Не далее чем через один участок от дома Ростовцевых, чуть в глубине – добротный, кирпичный, в два цвета – красный и белый, двухэтажный особняк (если не считать высокого, с окнами, его подвала). В 1930-е годы здесь размещалась контора ЖАКТа. В подвальном помещении, видимо, проходили собрания, а иногда устраивались праздники для детей. Один раз я была там на Новогодней елке.
Е.В. и Г.Г. Ростовцевы с сыном Сашей у своего дома
Особняк этот до сих пор на том же месте, правда, теснимый возникающими вокруг громадами современных зданий, он становится все более неприметным. Не знаю, находится ли он под охраной, но его история для меня остается загадкой. Чей он был? Когда построен? Кем? О других сохранившихся особняках Лесного написано немало, но об этом ни слова нигде не встречала. А между тем в справочнике «Весь Петербург» этот участок и еще несколько далее, за Яковской улицей, числились за Ратьковым-Рожковым (городским головой). Так может быть, это именно его дом?
Почти сразу за ним мы подходили к маленькому переулку, который служил как бы продолжением Болотной улицы с другой стороны проспекта и упирался в Пустой переулок. По обе стороны его стояли два совершенно одинаковых охристого цвета одноэтажных домика, каждый с мезонином и верандами. «Дома колбасника Шеве», – говорила мне Нина Завитаева.
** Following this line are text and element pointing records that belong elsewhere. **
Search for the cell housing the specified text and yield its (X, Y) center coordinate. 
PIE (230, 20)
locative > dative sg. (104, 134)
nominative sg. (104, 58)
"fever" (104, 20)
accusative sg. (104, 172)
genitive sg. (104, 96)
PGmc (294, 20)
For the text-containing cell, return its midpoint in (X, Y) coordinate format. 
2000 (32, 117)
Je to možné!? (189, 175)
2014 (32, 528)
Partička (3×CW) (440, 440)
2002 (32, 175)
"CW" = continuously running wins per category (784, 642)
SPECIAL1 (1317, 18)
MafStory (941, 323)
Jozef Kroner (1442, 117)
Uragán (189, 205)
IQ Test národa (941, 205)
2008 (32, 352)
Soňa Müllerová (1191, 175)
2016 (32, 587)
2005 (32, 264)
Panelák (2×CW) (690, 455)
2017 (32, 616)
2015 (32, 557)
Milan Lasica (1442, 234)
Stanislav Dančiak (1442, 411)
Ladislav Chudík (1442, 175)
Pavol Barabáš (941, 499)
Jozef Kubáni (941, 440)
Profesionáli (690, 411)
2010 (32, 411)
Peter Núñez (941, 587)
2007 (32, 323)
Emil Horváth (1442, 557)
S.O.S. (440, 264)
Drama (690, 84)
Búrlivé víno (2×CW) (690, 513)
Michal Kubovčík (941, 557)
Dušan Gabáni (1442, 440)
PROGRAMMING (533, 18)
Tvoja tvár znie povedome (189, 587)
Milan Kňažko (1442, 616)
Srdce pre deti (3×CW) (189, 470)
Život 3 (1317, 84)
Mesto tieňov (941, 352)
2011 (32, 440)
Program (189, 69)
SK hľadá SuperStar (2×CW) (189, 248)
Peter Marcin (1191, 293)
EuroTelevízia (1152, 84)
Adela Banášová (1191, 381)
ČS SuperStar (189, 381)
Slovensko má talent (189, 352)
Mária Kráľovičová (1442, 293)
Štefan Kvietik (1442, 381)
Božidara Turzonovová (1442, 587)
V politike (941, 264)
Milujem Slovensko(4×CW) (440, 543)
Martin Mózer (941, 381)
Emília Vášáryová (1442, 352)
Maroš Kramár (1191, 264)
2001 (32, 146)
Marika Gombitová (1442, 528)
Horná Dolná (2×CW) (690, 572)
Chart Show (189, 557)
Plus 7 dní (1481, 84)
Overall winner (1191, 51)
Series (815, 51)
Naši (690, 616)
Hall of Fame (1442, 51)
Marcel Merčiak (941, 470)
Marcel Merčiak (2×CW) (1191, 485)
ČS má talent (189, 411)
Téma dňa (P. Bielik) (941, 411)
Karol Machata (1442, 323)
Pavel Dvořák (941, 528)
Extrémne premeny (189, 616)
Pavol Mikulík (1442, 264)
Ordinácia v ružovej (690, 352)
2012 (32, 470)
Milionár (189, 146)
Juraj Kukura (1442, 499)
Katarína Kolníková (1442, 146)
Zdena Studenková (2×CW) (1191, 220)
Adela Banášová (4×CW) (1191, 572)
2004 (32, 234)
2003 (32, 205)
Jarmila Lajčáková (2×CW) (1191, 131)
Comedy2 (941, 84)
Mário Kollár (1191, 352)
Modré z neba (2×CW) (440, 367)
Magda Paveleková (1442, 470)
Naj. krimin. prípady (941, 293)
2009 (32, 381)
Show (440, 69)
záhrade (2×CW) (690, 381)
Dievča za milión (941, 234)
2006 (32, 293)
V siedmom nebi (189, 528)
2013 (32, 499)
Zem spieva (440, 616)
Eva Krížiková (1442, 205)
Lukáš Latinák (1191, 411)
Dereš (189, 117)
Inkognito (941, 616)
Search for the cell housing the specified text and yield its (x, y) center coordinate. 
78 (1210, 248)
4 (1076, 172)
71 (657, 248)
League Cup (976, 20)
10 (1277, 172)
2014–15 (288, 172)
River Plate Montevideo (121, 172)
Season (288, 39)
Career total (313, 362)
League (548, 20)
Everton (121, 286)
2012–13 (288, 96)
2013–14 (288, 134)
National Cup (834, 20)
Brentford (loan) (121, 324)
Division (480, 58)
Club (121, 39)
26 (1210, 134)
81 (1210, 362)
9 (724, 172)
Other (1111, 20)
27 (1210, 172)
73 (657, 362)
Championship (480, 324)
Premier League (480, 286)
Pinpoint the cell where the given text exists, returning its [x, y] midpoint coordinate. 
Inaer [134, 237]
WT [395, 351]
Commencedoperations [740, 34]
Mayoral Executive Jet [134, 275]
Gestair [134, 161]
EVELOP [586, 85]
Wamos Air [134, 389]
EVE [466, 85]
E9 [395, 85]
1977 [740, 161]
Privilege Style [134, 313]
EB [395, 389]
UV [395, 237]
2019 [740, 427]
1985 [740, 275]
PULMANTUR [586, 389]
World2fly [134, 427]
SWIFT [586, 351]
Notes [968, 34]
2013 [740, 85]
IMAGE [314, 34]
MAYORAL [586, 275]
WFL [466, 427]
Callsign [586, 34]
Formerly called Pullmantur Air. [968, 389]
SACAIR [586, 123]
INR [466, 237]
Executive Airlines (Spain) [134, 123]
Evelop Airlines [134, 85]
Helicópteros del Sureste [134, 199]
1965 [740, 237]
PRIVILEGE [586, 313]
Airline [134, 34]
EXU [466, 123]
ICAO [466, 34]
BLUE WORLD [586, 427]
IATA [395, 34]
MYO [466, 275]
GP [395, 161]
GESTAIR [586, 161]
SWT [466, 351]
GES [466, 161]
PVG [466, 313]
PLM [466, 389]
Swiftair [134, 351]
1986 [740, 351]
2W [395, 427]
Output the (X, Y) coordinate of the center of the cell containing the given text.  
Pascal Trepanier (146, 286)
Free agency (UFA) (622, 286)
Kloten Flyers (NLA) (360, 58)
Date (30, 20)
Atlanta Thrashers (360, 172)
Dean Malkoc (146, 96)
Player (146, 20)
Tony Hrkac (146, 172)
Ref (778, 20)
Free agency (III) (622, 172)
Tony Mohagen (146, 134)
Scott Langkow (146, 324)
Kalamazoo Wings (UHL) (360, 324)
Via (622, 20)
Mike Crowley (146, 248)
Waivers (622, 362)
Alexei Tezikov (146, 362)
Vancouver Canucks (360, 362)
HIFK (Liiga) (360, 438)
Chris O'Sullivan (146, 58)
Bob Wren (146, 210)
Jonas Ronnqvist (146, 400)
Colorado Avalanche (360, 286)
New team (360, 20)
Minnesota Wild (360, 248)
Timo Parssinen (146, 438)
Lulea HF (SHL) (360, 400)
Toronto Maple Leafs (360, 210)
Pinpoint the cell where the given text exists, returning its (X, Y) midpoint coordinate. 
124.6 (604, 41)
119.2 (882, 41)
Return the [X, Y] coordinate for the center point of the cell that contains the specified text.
Дома стояли в глубине садов, почти посередине между Старо-Парголовским и Пустым, но лицом к проспекту. А в садах перед ними – самое великолепное в нашем краю буйное царство сирени.
По этому переулочку или дальше, дворами, мы выходили на Пустой, а там до школы было уже рукой подать.
До сих пор помню ощущение того утра первого сентября, солнечного и уже чуть прохладного, когда мы, первоклассники, разбившись по буквам – а букв у тех первых классов было до «д» или даже до «е», – стояли парами между колоннами перед входом в вестибюль начальной школы. Обратившись лицами к нам, наши будущие учительницы проводили перекличку и выравнивали наш строй. Я заметила, что у всех других классов учительницы были молодые, а у нас – строгая пожилая дама, с почти седыми волосами, блинчиками косичек уложенными на ушах. Поля ее ажурной шляпы шевелил ветерок. Ее звали Ольга Андреевна. С ее возрастом меня примирила мысль, что она и есть «главная» учительница, так же как и главная буква «а». Она поставила меня в пару с Андрюшей Лаврухиным (а может быть, так поставили нас мамы, которые были знакомы, он тоже ходил в детский сад, только в английскую группу). С ним мы потом сидели за одной партой. Он был круглым отличником, а я – не круглой.